October 24, 2022
5 mins Read
One of three Swan River Colony towns established in 1829, Guildford originally connected Perth to the surrounding agricultural areas by steamboat and ship, playing an important role in the growth of Western Australia’s trade and prosperity.
Today, much of the town’s original 19th and 20th-century architecture remains, lovingly restored to tell the stories of their significant past.
Just a 30-minute drive from the city centre, it’s easy to get to know Guildford (known as Mandoon by the local Whadjuk Noongar people) on your next visit to Perth.
Beer and wine are in plentiful supply in Guildford, with no less than three grand pubs, each within walking distance of each other.
Settle in for a pint in the historic Rose & Crown Hotel courtyard before ambling on to the spacious beer garden at the Stirling Arms Hotel, which hosts regular live entertainment.
Finish up with a hearty meal of smoked meats at The Guildford Hotel, a refurbished 19th century landmark.

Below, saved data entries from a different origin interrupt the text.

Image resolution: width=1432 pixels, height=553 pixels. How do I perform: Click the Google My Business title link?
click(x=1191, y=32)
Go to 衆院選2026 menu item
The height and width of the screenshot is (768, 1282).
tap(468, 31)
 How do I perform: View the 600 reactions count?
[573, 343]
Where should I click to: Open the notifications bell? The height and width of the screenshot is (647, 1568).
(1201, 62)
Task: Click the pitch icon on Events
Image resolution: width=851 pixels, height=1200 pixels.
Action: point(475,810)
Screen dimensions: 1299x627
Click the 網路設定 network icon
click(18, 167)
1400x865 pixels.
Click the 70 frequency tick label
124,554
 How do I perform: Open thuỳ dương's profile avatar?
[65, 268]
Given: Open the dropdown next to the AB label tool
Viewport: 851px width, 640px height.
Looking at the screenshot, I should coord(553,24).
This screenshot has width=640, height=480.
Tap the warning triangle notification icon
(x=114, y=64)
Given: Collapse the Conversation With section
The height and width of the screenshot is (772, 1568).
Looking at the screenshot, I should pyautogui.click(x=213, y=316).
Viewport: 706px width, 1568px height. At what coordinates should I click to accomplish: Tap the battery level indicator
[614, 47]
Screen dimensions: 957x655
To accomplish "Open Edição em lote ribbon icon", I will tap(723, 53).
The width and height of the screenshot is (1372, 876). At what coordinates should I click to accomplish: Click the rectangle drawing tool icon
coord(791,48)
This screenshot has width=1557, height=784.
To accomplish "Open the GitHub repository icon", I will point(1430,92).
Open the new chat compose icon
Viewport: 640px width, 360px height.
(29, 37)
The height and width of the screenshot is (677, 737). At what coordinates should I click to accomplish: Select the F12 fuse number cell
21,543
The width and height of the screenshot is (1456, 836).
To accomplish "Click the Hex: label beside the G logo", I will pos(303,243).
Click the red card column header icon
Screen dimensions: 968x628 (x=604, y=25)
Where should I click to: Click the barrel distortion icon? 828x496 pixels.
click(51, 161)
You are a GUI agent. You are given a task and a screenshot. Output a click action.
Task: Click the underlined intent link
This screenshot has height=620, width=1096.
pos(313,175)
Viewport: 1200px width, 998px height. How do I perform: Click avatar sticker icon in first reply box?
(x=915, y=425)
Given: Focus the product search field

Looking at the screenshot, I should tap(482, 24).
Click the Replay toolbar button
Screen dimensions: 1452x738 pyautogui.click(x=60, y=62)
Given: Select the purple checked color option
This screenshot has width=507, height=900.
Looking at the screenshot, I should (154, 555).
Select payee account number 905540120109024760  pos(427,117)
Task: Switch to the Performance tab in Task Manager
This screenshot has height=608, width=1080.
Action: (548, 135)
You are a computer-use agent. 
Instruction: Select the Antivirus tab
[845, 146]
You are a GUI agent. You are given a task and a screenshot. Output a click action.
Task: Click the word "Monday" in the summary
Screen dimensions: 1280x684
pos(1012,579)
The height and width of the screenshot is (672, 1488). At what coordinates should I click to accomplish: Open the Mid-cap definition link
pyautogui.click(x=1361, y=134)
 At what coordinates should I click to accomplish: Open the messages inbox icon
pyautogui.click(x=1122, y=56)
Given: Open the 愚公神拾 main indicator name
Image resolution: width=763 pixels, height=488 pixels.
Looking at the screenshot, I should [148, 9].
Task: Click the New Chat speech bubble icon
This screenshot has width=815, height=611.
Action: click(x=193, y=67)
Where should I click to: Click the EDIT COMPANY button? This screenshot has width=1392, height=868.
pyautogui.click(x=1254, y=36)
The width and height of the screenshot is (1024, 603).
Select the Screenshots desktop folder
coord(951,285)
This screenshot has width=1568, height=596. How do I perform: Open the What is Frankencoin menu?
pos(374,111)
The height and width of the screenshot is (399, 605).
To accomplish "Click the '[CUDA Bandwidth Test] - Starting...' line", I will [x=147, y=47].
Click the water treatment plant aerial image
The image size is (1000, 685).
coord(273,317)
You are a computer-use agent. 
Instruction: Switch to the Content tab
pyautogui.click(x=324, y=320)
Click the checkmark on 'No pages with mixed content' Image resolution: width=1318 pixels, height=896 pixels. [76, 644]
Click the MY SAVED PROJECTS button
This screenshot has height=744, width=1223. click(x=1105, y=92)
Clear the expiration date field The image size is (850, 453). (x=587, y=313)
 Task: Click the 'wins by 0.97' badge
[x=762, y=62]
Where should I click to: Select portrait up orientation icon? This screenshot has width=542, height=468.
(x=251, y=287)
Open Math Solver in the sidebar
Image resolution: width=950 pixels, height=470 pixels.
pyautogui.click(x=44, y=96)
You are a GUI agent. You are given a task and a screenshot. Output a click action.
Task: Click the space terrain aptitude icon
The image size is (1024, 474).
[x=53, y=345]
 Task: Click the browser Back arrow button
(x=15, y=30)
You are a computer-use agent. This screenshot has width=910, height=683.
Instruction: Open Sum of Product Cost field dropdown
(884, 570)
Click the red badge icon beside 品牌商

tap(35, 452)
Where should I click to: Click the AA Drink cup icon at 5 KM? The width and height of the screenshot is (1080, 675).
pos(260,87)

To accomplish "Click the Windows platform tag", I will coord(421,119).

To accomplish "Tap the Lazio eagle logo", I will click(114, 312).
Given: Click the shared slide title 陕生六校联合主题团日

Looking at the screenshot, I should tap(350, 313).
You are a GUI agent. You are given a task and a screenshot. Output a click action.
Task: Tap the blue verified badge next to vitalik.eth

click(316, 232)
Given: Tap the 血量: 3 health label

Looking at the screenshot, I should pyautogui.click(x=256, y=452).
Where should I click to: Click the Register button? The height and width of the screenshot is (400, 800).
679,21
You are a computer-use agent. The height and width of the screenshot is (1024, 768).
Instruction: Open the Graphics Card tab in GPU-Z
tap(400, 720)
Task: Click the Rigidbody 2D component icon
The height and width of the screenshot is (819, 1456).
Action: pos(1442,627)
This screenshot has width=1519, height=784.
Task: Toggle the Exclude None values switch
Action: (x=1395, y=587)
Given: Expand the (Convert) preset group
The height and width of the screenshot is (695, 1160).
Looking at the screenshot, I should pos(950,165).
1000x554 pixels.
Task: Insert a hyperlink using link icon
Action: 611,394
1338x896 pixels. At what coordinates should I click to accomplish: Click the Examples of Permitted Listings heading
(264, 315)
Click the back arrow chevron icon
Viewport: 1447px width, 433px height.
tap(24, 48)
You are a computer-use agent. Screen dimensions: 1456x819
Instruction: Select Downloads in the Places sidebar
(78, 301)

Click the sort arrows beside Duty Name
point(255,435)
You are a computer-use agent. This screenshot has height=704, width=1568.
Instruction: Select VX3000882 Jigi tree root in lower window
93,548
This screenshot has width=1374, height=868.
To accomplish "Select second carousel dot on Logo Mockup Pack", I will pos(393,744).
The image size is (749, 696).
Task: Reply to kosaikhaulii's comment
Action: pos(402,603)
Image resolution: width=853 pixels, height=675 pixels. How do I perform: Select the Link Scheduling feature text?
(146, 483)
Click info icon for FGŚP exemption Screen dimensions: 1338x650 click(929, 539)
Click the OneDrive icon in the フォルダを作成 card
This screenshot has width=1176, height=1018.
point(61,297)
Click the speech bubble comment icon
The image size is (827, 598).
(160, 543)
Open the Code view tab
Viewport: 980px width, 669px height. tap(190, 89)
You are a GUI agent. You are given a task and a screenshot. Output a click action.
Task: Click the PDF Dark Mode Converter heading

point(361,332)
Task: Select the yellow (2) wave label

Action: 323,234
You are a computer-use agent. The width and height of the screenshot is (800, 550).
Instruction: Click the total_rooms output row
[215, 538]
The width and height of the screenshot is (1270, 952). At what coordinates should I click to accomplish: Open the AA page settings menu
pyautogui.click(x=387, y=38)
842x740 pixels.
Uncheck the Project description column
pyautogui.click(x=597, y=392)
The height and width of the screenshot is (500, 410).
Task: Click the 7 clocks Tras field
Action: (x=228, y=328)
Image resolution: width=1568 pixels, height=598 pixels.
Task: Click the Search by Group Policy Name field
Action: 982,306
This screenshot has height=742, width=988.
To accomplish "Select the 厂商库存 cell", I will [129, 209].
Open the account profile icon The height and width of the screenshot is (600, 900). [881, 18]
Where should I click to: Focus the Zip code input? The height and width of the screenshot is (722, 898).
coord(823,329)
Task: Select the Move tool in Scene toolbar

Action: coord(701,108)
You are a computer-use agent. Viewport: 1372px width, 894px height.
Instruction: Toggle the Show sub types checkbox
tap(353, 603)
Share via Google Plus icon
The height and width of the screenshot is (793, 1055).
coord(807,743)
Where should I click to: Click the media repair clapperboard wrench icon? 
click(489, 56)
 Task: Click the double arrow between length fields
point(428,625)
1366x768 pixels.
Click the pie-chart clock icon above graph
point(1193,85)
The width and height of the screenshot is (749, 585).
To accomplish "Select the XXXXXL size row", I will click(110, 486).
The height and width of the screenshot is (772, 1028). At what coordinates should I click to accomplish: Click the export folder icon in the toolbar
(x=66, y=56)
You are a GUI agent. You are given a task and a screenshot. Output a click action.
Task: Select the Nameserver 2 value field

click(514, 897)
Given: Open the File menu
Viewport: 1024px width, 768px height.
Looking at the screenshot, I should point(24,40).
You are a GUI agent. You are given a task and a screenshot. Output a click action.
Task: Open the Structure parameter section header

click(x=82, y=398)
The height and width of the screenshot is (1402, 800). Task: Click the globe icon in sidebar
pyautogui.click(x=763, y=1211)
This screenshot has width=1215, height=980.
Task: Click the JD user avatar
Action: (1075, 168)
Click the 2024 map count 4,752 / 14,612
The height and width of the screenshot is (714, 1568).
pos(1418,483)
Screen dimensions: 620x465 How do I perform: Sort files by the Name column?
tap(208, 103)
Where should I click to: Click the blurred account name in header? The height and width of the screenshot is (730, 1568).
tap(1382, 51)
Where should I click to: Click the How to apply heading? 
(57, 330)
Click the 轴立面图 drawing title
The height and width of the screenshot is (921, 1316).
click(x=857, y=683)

Walk off a large lunch with a short self-guided tour of Guildford. There are four heritage walking trails weaving their way through the streets, each starting and ending at Guildford Courthouse (now the Swan Valley Visitor Centre).
Hop between the likes of the former station master’s cottage, the old agricultural showgrounds and the colonial gaol, reading up on their fascinating pasts via the interpretive panels as you go.
Guildford sits on the doorstep of Western Australia’s oldest wine region, the Swan Valley.
Take Barker’s Bridge out of town over the Swan River, and in less than five minutes you’ll be sipping on a verdelho in a vineyard.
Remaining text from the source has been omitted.